Spark
This week and last marked graduation season for the University of the Philippines, the country's national university. These ceremonies are known not only for honoring academic achievement but also for their expression and notable speakers, who often try to make sense of what is happening in the country or even in the world. At their best, these speeches do more than send a message to the graduating class. They become statements meant for everyone to hear. The representatives of each batch also step into the spotlight, introducing themselves to the workforce that awaits them and declaring what they stand for before they begin their professional lives.
Last Sunday, comedian Vice Ganda spoke before the graduates of the College of Media and Communication. Unsurprisingly, the speech touched on corruption, accountability, and the responsibility of those who hold positions of power. Other constituent universities also invited remarkable individuals. At UP Visayas, for instance, a fisherfolk leader addressed the graduates, representing the very communities many students hope to serve in the future. These choices reflect what UP has always tried to emphasize: that learning does not exist in isolation and that education should remain connected to the realities of ordinary Filipinos. The ceremonies become even more iconic when students finally turn their coveted sablays to the other side and sing the university hymn, knowing that one chapter has come to an end.

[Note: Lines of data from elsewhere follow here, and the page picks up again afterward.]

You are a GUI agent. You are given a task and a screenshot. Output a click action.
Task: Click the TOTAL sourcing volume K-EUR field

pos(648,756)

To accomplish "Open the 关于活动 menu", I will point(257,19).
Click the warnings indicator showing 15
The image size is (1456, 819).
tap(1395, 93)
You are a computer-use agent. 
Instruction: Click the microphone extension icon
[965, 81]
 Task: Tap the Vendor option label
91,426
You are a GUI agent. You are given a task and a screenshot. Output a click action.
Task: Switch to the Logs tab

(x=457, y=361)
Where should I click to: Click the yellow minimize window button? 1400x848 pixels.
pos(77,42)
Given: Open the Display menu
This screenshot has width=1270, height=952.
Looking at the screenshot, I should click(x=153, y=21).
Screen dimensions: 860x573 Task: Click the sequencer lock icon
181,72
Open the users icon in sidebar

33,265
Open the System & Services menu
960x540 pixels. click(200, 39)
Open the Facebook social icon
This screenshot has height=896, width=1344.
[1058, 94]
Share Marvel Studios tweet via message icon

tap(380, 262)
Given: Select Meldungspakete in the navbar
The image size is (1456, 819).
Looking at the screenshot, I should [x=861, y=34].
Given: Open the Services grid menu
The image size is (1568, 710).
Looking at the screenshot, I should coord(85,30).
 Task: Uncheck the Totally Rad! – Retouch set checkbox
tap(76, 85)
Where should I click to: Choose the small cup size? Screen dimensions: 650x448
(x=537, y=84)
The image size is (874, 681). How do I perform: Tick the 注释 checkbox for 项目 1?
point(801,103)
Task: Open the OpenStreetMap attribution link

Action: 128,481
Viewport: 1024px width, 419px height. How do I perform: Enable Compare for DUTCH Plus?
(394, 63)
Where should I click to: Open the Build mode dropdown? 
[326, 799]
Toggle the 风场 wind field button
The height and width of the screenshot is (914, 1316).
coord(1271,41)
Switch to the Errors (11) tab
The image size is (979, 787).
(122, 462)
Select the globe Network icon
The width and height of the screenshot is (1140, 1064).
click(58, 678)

To me, however, the most important part of the ceremony begins only after the applause fades. That final moment becomes the spark for a lifetime of commitment to the country. Like any great flame, it starts somewhere small. The years spent inside the university are expected to find their way back into society through the work its graduates choose to do. We look at leaders in major companies, government offices, classrooms, hospitals, newsrooms, and communities, and many of them came from state universities. These institutions are funded by the people, carrying the hope that they will produce generations who will love the country in different ways and never waste the investment made in them.
The greatest question will always come after the ceremonies are over: What now, and where do we go from here? Some graduates are fortunate enough to already know the path they want to take. Others will spend months or even years searching for the work that gives their lives meaning. There is nothing wrong with either journey. But whenever uncertainty arrives, perhaps the best place to return to is the same question that UP has quietly asked its students all along: How can you serve the country well?
The answers will differ from one person to another. Service can be found in journalism, medicine, engineering, business, science, the arts, or in communities that rarely make the headlines. It may happen at different levels and in different magnitudes. Not everyone will change the nation overnight but every meaningful contribution begins with a spark. Wherever life leads after graduation, may that spark continue to burn with one simple reminder: the Filipino people should always come first.